Aux Philippines, le président Rodrigo Duterte continue à faire travailler sa “Keyboard Army” (“l’armée du clavier”), qui a contribué à sa victoire lors de l’élection de mai 2016. Ces internautes peuvent être payés jusqu’à 10 dollars par jour pour créer des faux comptes sur les réseaux sociaux afin de calomnier en ligne les opposants et multiplier les messages positifs pour donner l’impression d’un vaste soutien populaire à sa politique.
Le Venezuela est un cas d’école de cette dérive vers une manipulation en ligne toujours plus organisée.

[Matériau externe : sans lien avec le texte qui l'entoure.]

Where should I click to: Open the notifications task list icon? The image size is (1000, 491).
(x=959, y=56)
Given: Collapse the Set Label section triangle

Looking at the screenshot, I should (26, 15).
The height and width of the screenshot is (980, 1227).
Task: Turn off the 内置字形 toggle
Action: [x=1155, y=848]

Peu versé dans l’art de la propagande sur Internet jusqu’à récemment, le pouvoir a lancé coup sur coup, au printemps 2017, le “Grand mouvement digital Robinson” et les “milices digitales”. Deux initiatives qui visent à enrôler des citoyens pour relayer sur les réseaux sociaux des messages pro-gouvernementaux.
Les démocraties aussi
Les régimes autoritaires n’ont pas le monopole de la propagande en ligne. “Les exemples les plus sophistiqués viennent de démocraties”, assure des chercheurs de l’Oxford Internet Institute dans un rapport de juillet 2017 sur les techniques de manipulation en ligne des États. La Corée du Sud organise des campagnes sur Twitter pour discréditer des opposants politiques, et Israël peut compter sur environ 400 “volontaires” prêts à donner le change à ceux qui critiquent la politique du gouvernement. L’Allemagne, les États-Unis ou encore le Royaume-Uni disposent aussi de leur cyber-propagandistes.
Si les méthodes sont similaires aux régimes autoritaires, les démocraties “concentrent davantage leurs efforts à lutter contre des agents étrangers”, note l’Oxford Internet Institute. Ainsi les activités de propagande de la 77e brigade de l’armée britannique visent essentiellement à lutter contre les discours extrémistes et terroristes. Les démocraties peuvent aussi se montrer moins agressives. Israël a une règle très stricte, d’après les chercheurs de l’Oxford Internet Institute : ne pas chercher à discréditer personnellement un opposant sur Internet, mais se concentrer sur la propagation de “messages positifs”.
Tous ces efforts étatiques pour influencer l’opinion ont un prix. Les budgets de ces opérations sont rarement publics, mais l’Oxford Internet Institute a pu obtenir certains tarifs. En contactant notamment des agences privées spécialisées employées par des États pour mener bataille sur le web, les chercheurs ont ainsi pu établir qu’au Mexique, une opération de propagande coûte en moyenne 600 000 dollars. Les tarifs grimpent lorsqu’il s’agit d’une grande démocratie comme les États-Unis, où le gouvernement peut payer jusqu’à 9 millions de dollars pour une campagne en ligne.
L’État hébreu a mis en place un système original de récompense pour inciter les étudiants à soigner l’image du pays. Les plus actifs peuvent se voir attribuer une bourse d'études, soulignent les auteurs du rapport de l’Oxford Internet Institute. L’Azerbaïdjan récompense les “volontaires” de la cyber-propagande en leur promettant une progression professionnelle plus rapide.
Des exemples qui illustrent à quel point la propagande d’État en ligne est en plein boom, déplore Freedom House. Pour l’Oxford Internet Institute, ce n’est en outre qu’un début, et “elle sera amenée à s’étendre encore davantage”.